Company share option plan
As feline readers will recall, this is the fat cat as was. Originally, an individual could be granted options up to a value of £100,000. After criticism from various quarters this was reduced to £30,000 per employee.

The new all-employee scheme
This scheme enables an employee to benefit each year from a share allocation of up to £7,500-worth of shares. This is made up as follows:
– ‘free’ shares of up to £3,000 awarded by the employer;
– partnership shares whereby the employee can divert up to £1,500 of pre-tax salary to acquire further shares; and
– matching shares for every one partnership share the employer can supply a further two shares.
All these shares are to be held in trust. Providing they stay there for five years, they pass to the employee free of tax and national insurance contributions. Between three and five years there is tax on a sliding scale.
So what is new? The new element is flexibility. The employer can choose whether to include all three types of shares (free, partnership, or matching) or use certain other combinations. Although all employees must be included in the scheme, performance criteria can be set for the award of shares. Performance criteria may differ between different employee units.
The government is vigorously promoting the merits of the new all-employee scheme. However, every silver lining has a cloud. What if Widgets Limited goes into liquidation after Charlie has belonged to the scheme for five years and seen £37,500 of his arguably deferred pay, and significant ‘actual’ pay ploughed into the all-employee scheme? The answer, as for all self-investment, is nil return for Charlie. Perhaps he should have paid those AVCs after all!
Will the employee’s allocation of salary to purchase partnership shares reduce his pay limits for pension contribution purposes? Answer, no. Curiously the government’s consultation paper refers only to limits for pension contributions, and not limits on pension benefits. Hopefully, they too will be unaffected.
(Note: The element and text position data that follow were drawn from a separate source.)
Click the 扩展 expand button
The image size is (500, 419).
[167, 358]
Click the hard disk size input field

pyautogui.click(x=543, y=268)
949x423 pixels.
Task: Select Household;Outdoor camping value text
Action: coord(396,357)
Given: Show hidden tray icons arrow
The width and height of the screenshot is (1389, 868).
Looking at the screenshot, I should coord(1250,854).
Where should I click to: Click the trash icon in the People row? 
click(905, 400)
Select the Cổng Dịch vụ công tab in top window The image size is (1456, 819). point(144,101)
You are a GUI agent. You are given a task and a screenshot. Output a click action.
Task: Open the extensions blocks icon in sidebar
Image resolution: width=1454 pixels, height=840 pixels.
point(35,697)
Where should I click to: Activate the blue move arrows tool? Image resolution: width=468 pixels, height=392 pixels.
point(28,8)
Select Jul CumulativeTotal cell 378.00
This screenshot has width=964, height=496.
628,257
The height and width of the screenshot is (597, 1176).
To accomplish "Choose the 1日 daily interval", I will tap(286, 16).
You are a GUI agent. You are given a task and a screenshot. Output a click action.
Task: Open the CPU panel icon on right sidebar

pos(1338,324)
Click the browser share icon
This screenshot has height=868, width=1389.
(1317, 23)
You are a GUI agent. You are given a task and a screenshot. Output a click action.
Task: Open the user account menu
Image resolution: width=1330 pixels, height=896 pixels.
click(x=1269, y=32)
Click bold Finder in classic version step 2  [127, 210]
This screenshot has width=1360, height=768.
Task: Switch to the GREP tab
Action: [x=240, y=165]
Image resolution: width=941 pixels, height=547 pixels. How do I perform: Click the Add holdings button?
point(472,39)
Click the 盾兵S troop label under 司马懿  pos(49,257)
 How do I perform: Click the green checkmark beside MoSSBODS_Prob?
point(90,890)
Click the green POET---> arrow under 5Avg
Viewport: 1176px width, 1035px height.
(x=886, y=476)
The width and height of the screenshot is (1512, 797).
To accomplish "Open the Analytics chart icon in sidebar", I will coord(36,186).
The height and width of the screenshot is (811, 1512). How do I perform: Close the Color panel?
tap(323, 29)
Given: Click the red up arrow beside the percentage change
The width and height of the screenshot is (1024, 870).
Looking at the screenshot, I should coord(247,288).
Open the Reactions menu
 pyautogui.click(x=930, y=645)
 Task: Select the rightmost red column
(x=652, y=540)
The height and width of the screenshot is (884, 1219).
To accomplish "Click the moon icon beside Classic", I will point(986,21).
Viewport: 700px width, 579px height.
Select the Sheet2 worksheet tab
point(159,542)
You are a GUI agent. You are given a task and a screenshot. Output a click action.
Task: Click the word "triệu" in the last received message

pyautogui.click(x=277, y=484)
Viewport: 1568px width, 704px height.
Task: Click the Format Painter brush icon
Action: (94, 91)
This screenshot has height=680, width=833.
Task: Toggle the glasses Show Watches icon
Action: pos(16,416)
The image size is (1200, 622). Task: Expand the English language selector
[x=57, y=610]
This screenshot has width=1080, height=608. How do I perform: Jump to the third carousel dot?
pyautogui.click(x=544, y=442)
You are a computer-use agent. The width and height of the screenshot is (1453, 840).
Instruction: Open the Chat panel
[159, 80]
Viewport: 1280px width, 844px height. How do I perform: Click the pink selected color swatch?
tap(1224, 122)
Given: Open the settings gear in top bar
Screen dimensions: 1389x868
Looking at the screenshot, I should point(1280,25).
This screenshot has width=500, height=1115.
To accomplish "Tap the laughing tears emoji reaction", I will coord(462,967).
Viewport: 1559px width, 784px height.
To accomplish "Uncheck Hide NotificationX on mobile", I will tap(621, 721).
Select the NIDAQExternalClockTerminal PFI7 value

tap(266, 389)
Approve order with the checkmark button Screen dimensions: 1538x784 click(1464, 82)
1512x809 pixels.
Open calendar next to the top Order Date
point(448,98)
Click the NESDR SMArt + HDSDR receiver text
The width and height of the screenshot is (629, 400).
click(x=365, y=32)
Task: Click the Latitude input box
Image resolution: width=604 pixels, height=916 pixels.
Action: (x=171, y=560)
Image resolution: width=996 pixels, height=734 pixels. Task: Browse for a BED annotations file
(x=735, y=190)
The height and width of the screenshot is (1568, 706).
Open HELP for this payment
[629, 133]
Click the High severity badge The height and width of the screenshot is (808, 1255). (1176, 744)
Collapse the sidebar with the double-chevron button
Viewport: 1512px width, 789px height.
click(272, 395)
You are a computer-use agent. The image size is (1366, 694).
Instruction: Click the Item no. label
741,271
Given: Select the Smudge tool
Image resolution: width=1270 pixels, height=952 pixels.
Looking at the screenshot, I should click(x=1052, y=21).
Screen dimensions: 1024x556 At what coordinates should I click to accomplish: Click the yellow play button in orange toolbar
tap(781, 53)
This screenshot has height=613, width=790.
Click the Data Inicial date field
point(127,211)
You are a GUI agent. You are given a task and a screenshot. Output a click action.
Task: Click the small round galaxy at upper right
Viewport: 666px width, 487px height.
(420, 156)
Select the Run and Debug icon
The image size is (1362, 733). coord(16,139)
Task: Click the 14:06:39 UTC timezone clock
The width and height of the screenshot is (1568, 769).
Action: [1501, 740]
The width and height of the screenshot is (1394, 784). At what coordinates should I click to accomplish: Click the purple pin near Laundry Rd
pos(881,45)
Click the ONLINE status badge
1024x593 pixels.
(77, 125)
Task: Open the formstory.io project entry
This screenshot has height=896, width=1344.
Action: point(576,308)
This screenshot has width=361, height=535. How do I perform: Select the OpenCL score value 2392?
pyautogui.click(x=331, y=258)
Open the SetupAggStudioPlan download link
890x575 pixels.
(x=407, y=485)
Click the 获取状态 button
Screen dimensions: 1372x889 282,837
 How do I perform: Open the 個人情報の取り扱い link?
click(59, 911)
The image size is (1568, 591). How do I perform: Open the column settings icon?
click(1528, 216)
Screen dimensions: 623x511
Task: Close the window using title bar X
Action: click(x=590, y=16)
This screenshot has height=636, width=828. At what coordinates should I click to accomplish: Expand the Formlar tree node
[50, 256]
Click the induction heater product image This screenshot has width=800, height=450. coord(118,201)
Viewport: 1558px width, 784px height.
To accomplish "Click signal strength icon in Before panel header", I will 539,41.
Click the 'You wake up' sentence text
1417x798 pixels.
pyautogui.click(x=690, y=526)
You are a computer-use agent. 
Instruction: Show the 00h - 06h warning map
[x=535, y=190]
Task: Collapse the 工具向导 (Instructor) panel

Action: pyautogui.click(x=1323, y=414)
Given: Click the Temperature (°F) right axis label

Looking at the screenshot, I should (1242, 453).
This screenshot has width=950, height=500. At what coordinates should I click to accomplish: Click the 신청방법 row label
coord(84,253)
Charlie is scratching his head. Why should he save with the new all employee scheme rather than company’s existing savings-related scheme? If the company fails, at least his savings are safe with the good old savings-related scheme. Good point. The Government will decide in the next few months whether existing types of Revenue approved scheme may continue.

The new enterprise management incentive scheme (EMI)
This scheme is likely to be of considerable interest to smaller companies gross assets not exceeding £15m. Up to ten key full-time staff can be granted share options over ordinary shares of a value of up to £100,000 per individual.
The shares concerned can be subject to restrictions and/or forfeiture. Careful drafting of the EMI option agreement will be necessary and legal advice essential.
On option exercises within an option period of up to ten years there will normally be no income tax or NICS to pay. CGT applies on sale of the shares, but will be tapered at the special CGT business rate.
All in all, the EMI looks as though it will be a worthy contender in the remuneration stakes perhaps helping to raise the star of share schemes in the remuneration cosmos?
So there we are. New schemes and just a few restrictions. Oh, yes let us not forget Revenue restrictions on approved schemes can be deadly, eg shares in an unlisted subsidiary of an unlisted parent cannot be used for Revenue-approved schemes. There will still be room for non-Revenue-approved share schemes but that is a topic for another article.